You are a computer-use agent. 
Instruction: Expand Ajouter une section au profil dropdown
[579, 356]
::::::::
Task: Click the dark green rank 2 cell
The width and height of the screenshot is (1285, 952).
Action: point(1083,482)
::::::::
- **AUFGABE**:
Such oben alle Zeilen heraus, in denen das Wort „Instruction“ vorkommt, und schreib sie ab.

- **FERTIGE LÖSUNG**:
Instruction: Expand Ajouter une section au profil dropdown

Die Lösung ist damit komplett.